Zhou Long Wins 2011 Pulitzer Prize

Zhou Long Wins 2011 Pulitzer Prize

Madame White Snake by Zhou Long has been awarded the 2011 Pulitzer Prize in Music.

Written By

Frank J. Oteri

Frank J. Oteri is an ASCAP-award winning composer and music journalist. Among his compositions are Already Yesterday or Still Tomorrow for orchestra, the "performance oratorio" MACHUNAS, the 1/4-tone sax quartet Fair and Balanced?, and the 1/6-tone rock band suite Imagined Overtures. His compositions are represented by Black Tea Music. Oteri is the Vice President of the International Society for Contemporary Music (ISCM) and is Composer Advocate at New Music USA where he has been the Editor of its web magazine, NewMusicBox.org, since its founding in 1999.

Zhou Long
Zhou Long

Madame White Snake by Zhou Long has been awarded the 2011 Pulitzer Prize in Music. Madame White Snake, which premiered on February 26, 2010, by the Boston Opera at the Cutler Majestic Theatre, was described by the jury as “a deeply expressive opera that draws on a Chinese folk tale to blend the musical traditions of the East and the West.” The libretto is by Cerise Lim Jacobs and the work is published by Oxford University Press. The prize is for a “distinguished musical composition by an American that has had its first performance or recording in the United States” during the previous calendar year and comes with a cash award of ten thousand dollars. (In 2006, NewMusicBox published an extensive conversation with Zhou Long and his wife, composer Chen Yi.)

 

 


Opera Boston’s preview trailer for Madame White Snake

 

 


Soprano Ying Huang sings “Awakening Aria” from Zhou Long’s Madame White Snake accompanied by pianist Ken Noda.

 

Also nominated as finalists for the 2011 Pulitzer Prize in Music were Fred Lerdahl for Arches, premiered on November 19, 2010 at Miller Theatre, Columbia University, a consistently original concerto that sustains an extraordinary level of sensuous invention as it evolves from one moment to the next; and Ricardo Zohn-Muldoon for Comala, recording released in June, 2010 by Bridge Records, an ambitious cantata that translates into music an influential work of Latin American literature, giving voice to two cultures that intersect within the term “America.”

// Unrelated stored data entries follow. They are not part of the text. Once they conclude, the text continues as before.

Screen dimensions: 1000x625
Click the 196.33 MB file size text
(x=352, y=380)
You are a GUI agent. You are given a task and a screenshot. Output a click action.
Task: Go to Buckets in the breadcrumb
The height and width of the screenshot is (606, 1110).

The first musical composition to be awarded a Pulitzer Prize was William Schuman’s Secular Cantata No. 2: A Free Song in 1943. Since then, the prize has been awarded annually with the exception of the years 1953, 1964, and 1965. Among the works so honored over the decades are Aaron Copland’s ballet score for Appalachian Spring, Charles Ives’s Symphony No. 3, Virgil Thomson’s film score for Louisiana Story, Robert Ward’s opera The Crucible, Charles Wuorinen’s electronic music composition Time’s Encomium, Ellen Taaffe Zwilich’s Three Movements for Orchestra, George Perle’s Wind Quintet No. 4, Wynton Marsalis’s oratorio Blood on the Fields, and John Adams’s On the Transmigration of Souls. Only four composers have ever received the accolade more than once: Gian Carlo Menotti, for the operas The Consul and The Saint of Bleecker Street; Samuel Barber, for the opera Vanessa and his Piano Concerto; Walter Piston, for his Third and Seventh Symphonies; and Elliott Carter for his Second and Third String Quartets. The most recent winners of the prize have been Jennifer Higdon’s Violin Concerto (2010), Steve Reich’s Double Sextet (2009), David Lang’s The Little Match Girl Passion (2008), and Ornette Coleman’s Sound Grammar (2007).

The jurors for the 2011 Pulitzer Prize in Music were: Delta David Gier, music director, South Dakota Symphony, Sioux Falls (chair); Anne Midgette, classical music critic, The Washington Post; George Lewis, composer, professor of American music, Columbia University; Paul Moravec, Pulitzer Prize-winning composer, University Professor of Music, Adelphi University, Long Island, NY; and William Banfield, composer, Berklee College of Music, Boston, MA.